Gatecoin also announced that security tokens would be delisted after news surfaced about the SFC letters. Gatecoin is one of several blockchain entities that acted compliantly in response to regulation.

A second consequence of the revved-up regulation on security tokens is that blockchains like tZero are centering their project around security tokens. Overtstock.com’s tZero is creating an internal Alternative Trading System (ATS). These trading systems have a special designation- they are not to be confused with exchanges although they bear similarities (i.e. tokens are traded on each platform).

Often times, accredited investors are the only ones who are able to access to ATS. This has caused concern in the blockchain community because platforms like ATS that are only open to accredited investors come off as too exclusive. We will probably see the blockchain community go back and forth on whether Alternative Trading Systems are a good placement for security tokens, or if the platform is too elitist.

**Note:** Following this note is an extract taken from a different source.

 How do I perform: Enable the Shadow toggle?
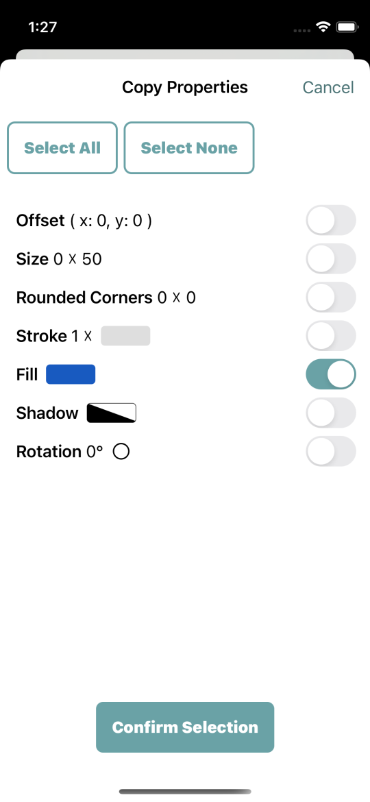pos(331,413)
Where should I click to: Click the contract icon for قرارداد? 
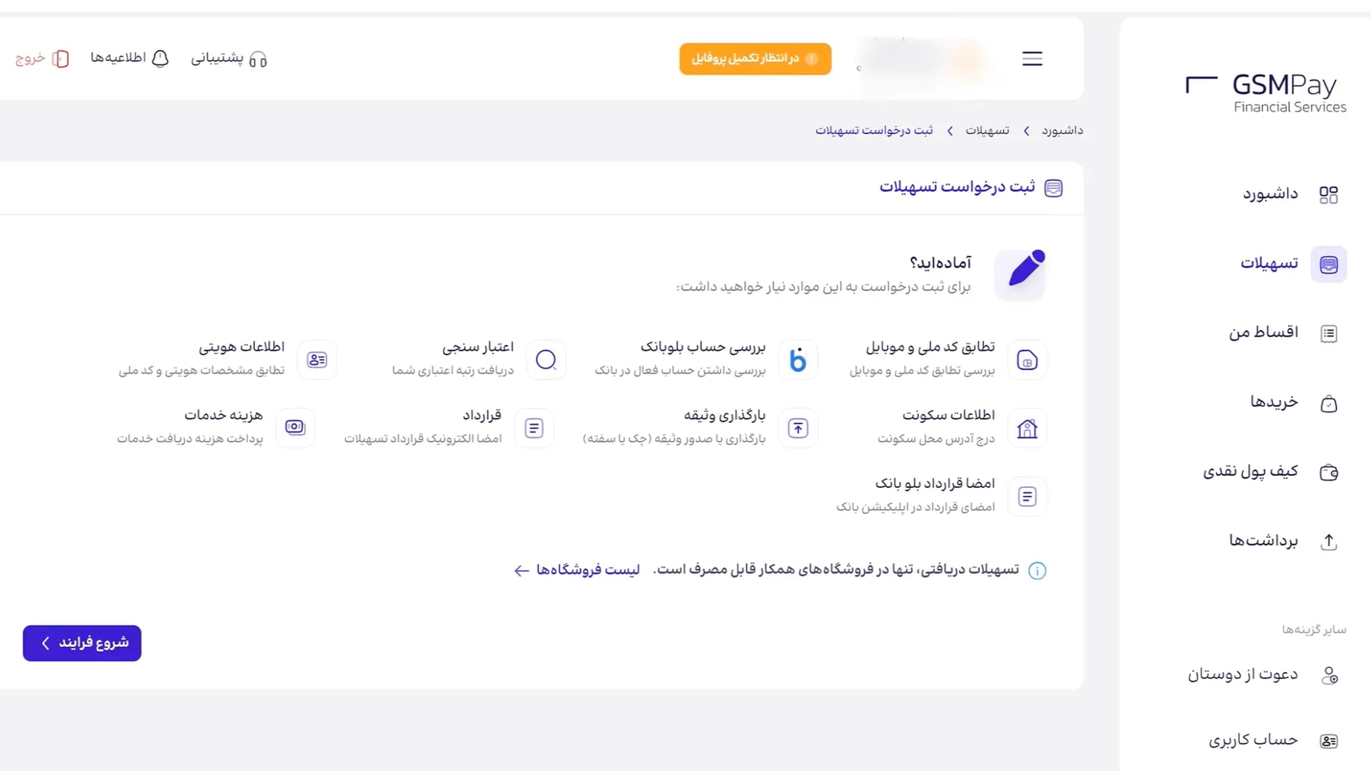coord(534,428)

More dust needs to settle in this constantly changing regulatory landscape before security tokens really start to make groundspeed. Reluctance from exchanges to list tokens that have a muddled status with financial regulators may change as updates to regulations are made. Once a clearer picture is painted, exchanges may allow coins once delisted to come back on. That possibility is not certain, and it would not happen for quite some time even if it were to occur.

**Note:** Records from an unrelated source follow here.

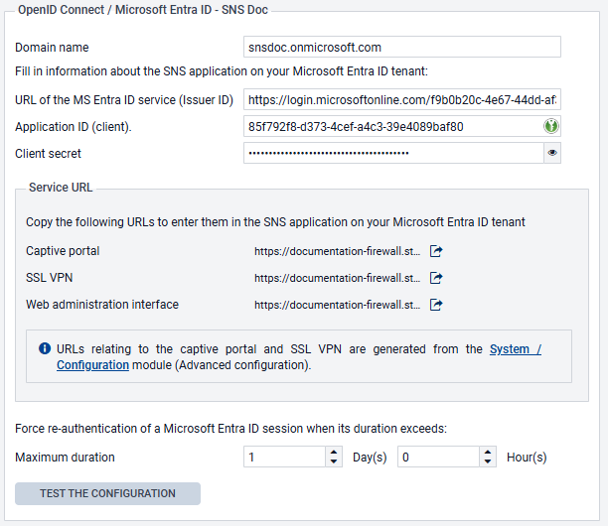Click the Hour(s) number input box

click(438, 458)
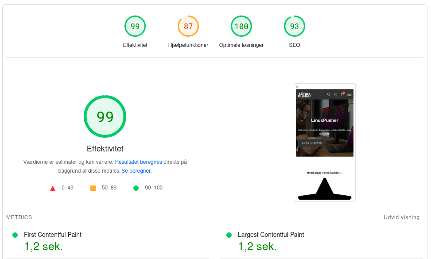Viewport: 431px width, 259px height.
Task: Click the Effektivitet score gauge showing 99
Action: pyautogui.click(x=135, y=27)
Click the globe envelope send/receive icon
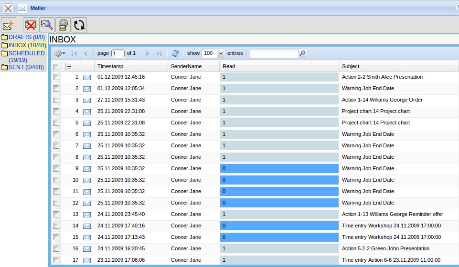Screen dimensions: 459x267 [x=63, y=25]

It seems that we are approaching the point that some standards have to emerge and be accepted by community in order for security tokens to become a reality.

Polymath is doing their work in establishing security token standard ST-20 and they are building a platform which will allow investors to issue tokens with KYC and compliance built in. Here is their The Ultimate Guide: How To Launch A Security Token With Polymath (Part 1)


The new kid on the blockchain is Cryptocurrency & Blockchain Regulatory Task Force, lead by Braeden Anderson.

In his article Breaden says.

Blockchain has changed the world in miraculous and groundbreaking ways. The crypto-experience provokes strong emotions — feelings of freedom, empowerment, and financial revolution. Industry experts, developers, investors, and enthusiasts have fallen in love with blockchain technology and the perceived liberty it brings, myself included. But love at times, has a funny way of clouding our vision and frustrating practical thought. Enthusiasm and excitement turns to anarchy, fantasies and delusions of a world without banks and governments. Have you heard this before? Of course, you have. And in all honesty, even I may have believed it for half-a-second — but then I remembered that I live in a place called reality. Naïve and delusional storytellers have actually convinced themselves and others that cryptos will conquer armies and turn the world’s most powerful banks to dust… “Poof””

The interest in this area is so intense that in a very short time Breaden and his colleagues have assembled a team of 33 industry leaders from legal advisers and business builder, to blockchain experts and financial professionals.

The organization has set the following goals.
  • Collaborate with industry professionals in the blockchain, finance, legal, and regulatory space to foster smart regulation in the cryptocurrency and blockchain space.
  • Analyze recent SEC and CFTC decisions and enforcement actions
  • Draft comment letters to the SEC and CFTC regarding emerging regulations, recent decisions, and new regulatory proposals
  • Share ideas and spread wisdom through thoughtful debate
  • Provide strategic advice to ICOs and blockchain start-ups
  • Analyze recent SEC and CFTC decisions and enforcement actions
  • Draft of comment letters to the SEC and CFTC regarding emerging regulations, recent decisions, and new regulatory proposals
  • Sharing ideas and spreading wisdom through thoughtful debate
  • Identifying and investigating fraudulent ICOs
  • Assuring that blockchain & cryptocurrency market participants are in compliance with existing regulation.